**Work to complete**
**1.** Translate into Spanish this sentence from the text about Gosnell: "Gosnell used to depend on the nearby Blytheville/Eaker Air Force Base but since its closing in the early 1990s, the city has lost many of its inhabitants."
**2.** Write the next part of the text about Gosnell below, picking up after its final sentence.

───── Text provided

In the city, the population was spread out, with 34.9% under the age of 18, 10.8% from 18 to 24, 32.0% from 25 to 44, 17.5% from 45 to 64, and 4.8% who were 65 years of age or older. The median age was 28 years. For every 100 females, there were 96.7 males. For every 100 females age 18 and over, there were 92.1 males.

The median income for a household in the city was $31,423, and the median income for a family was $37,176. Males had a median income of $30,995 versus $17,625 for females. The per capita income for the city was $13,371. About 15.5% of families and 17.1% of the population were below the poverty line, including 16.5% of those under age 18 and 31.4% of those age 65 or over.
==Economy==
Gosnell used to depend on the nearby Blytheville/Eaker Air Force Base but since its closing in the early 1990s, the city has lost many of its inhabitants. The city is home to the Gosnell School District, which as of 2011 has an enrollment of 1438 K-12.

──────────
───── Data to examine

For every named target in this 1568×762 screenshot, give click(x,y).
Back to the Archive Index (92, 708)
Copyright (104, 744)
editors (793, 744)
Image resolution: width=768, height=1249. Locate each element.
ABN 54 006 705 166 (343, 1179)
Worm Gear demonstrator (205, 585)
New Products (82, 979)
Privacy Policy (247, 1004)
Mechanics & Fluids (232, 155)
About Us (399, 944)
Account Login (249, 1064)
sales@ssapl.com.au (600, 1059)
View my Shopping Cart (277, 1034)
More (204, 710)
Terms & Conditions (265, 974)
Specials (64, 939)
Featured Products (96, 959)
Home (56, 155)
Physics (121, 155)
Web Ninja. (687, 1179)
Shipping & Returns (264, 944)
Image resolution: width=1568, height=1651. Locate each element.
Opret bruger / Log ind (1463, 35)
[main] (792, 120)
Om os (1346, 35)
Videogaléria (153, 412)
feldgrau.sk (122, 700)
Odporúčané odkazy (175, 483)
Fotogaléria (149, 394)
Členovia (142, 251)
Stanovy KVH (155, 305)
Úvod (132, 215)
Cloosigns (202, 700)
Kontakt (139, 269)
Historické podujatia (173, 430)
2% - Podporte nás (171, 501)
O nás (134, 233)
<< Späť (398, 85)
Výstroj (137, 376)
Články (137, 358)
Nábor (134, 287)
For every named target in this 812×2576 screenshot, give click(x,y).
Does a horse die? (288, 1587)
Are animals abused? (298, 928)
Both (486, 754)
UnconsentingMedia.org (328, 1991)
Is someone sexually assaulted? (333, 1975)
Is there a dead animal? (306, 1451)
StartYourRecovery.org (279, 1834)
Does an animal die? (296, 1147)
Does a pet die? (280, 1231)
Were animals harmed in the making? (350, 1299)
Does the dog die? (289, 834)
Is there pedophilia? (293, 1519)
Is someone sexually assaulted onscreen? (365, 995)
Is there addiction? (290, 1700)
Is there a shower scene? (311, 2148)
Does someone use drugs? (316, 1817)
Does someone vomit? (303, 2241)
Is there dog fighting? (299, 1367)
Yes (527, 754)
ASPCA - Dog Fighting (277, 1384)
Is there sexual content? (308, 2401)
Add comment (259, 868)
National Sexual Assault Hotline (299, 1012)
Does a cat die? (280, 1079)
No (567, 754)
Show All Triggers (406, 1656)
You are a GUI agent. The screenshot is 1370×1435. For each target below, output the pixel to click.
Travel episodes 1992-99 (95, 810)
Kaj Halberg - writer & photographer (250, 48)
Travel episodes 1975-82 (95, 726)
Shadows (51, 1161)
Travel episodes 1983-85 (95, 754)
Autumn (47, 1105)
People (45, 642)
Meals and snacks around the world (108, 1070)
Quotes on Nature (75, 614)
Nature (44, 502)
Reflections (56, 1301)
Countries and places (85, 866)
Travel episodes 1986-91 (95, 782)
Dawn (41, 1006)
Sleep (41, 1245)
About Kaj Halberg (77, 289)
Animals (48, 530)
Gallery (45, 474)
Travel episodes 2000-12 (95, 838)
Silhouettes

──────────

**Solved problems**
**1.** Gosnell solía depender de la cercana Base de la Fuerza Aérea Blytheville/Eaker, pero desde su cierre a principios de la década de 1990, la ciudad ha perdido a muchos de sus habitantes.

**2.**
==Annual cultural events==
Gosnell's Annual Cotton Festival is in October.

==Education==
Public education is available to elementary and secondary school students at Gosnell School District, which leads to graduation from Gosnell High School. The district and high school mascot and athletic emblem is the Pirate with the spirit colors of blue and gold.

==Government==

- Mayor - Jason Taylor
- Ward 1
  - Position 1 - Steve Ledbetter
  - Position 2 - Richard Brown
- Ward 2
  - Position 1 - Johnny Pate
  - Position 2 - Josh Trapp
- Ward 3
  - Position 1 - Dal Freeman
  - Position 2 - Terry Byrd Sr.

==State and federal representation==

- Arkansas's 1st congressional district - Rick Crawford
- United States Senator - Mark Pryor

The United States Postal Service operates one post office in Gosnell.

==Climate==
Gosnell has a humid subtropical climate (Köppen climate classification Cfa).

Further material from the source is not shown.